If you have multiple 401(k)s and you’re over 72, you have to take an RMD from each one, creating a lot of unnecessary paperwork. If you have several IRAs, you can take the entire RMD for all of them out of just one, or even better you could consolidate all the IRAs into one IRA to reduce paperwork, and then take this distribution.  

IRAs avoid the 20% tax withholding while 401(k) plans do not. In a 401(k), if the plan sends the money directly to you, it’s required to withhold 20% of the amount. If you want to roll the entire amount of the original distribution over to an IRA within the 60-day deadline, you’ll need to use other sources to make up the 20% the plan withheld.

In an IRA, if the plan sends the money directly to you, there’s no 20% withholding rule, so you get the full original amount which can then be rolled to another IRA within the 60-day time limit.

It’s also easier to establish an inherited IRA for your beneficiaries, which can save them a significant amount in taxes. 401(k) plans generally require additional steps to establish an inherited IRA, which can create extra complications for the heirs to get an inherited IRA setup.

Lastly IRAs offer a much greater option of investment choices.  You have the universe of qualified investments available vs. just the limited options offered in most 401(k)s.


This article is for informational purposes only. This information is not intended to be a substitute for specific individualized tax, legal or investment planning advice as individual situations will vary. For specific advice about your situation, please consult with a lawyer, tax or financial professional.
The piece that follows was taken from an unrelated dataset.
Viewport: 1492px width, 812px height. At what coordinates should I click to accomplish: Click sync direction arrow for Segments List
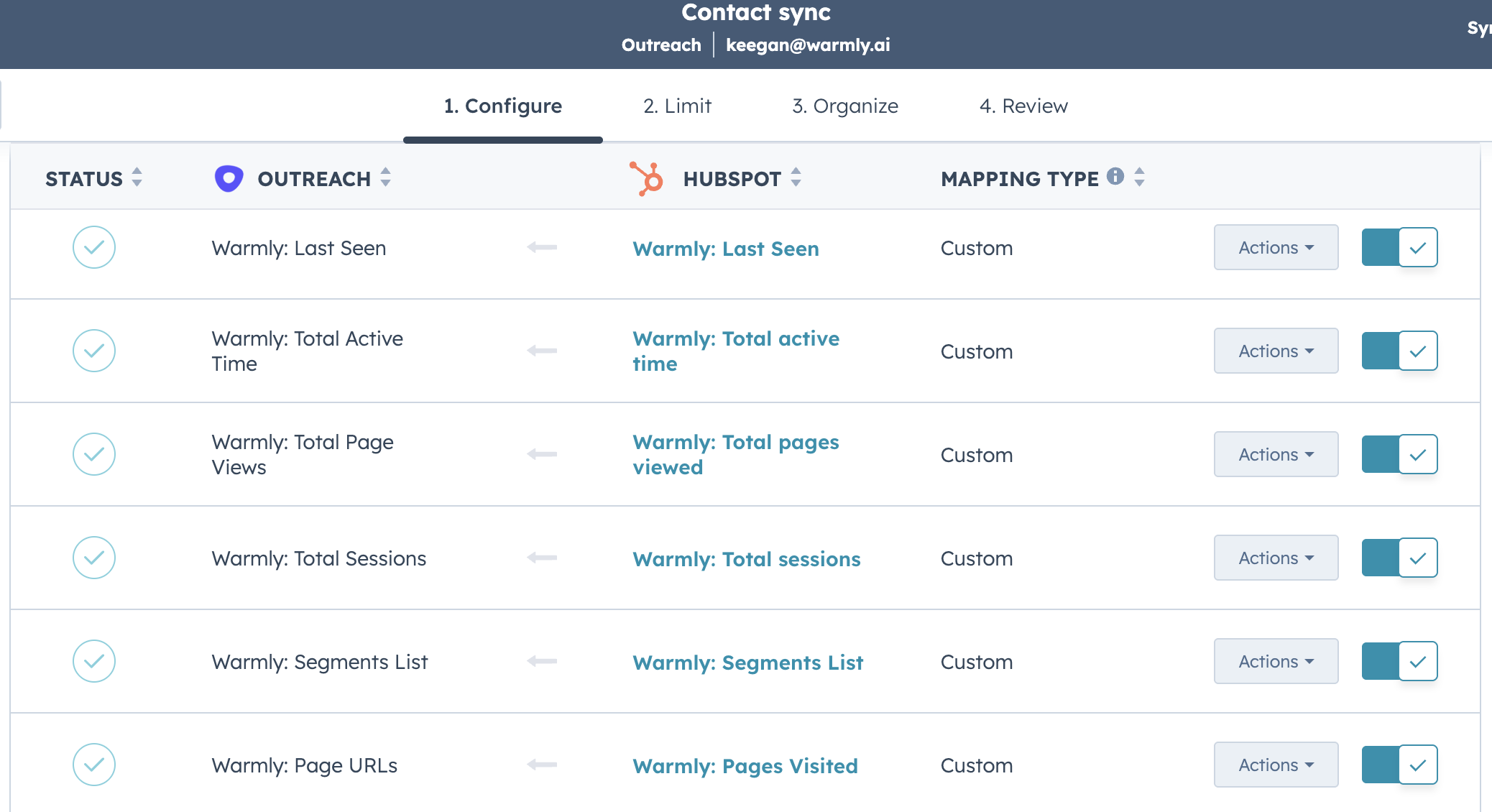542,661
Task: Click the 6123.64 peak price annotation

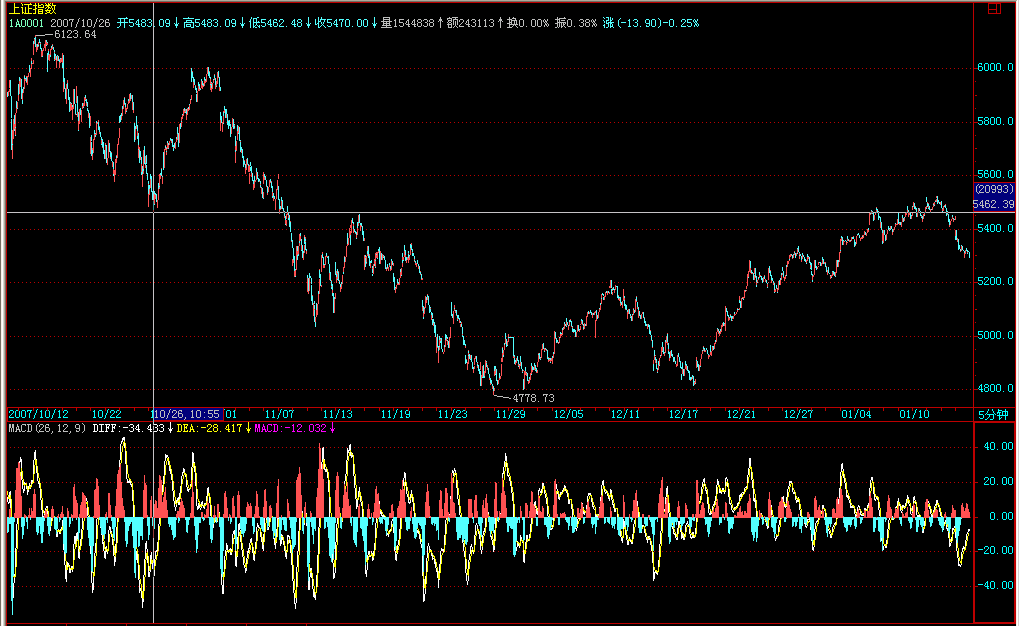Action: (x=75, y=35)
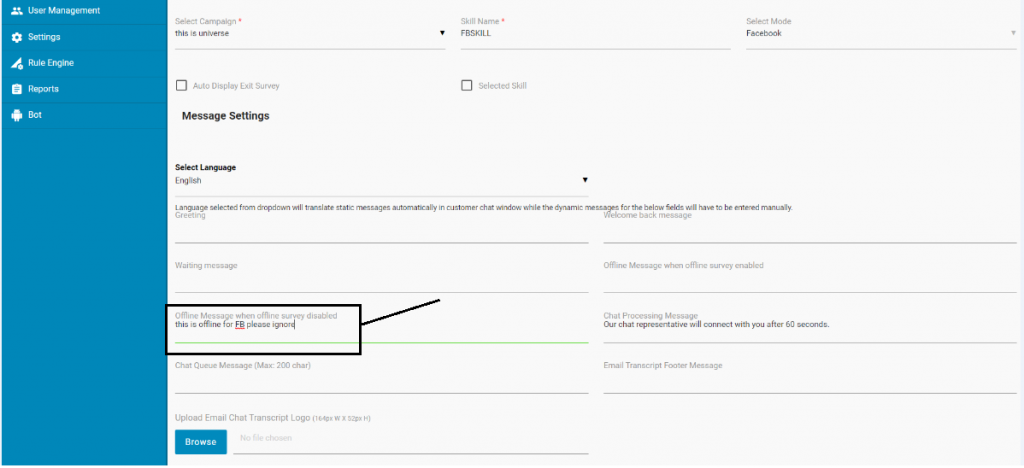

The information contained in this report does not purport to be a complete description of the securities, markets, or developments referred to in this material. The information has been obtained from sources considered to be reliable, but we do not guarantee that the foregoing material is accurate or complete. Any information is not a complete summary or statement of all available data necessary for making an investment decision and does not constitute a recommendation.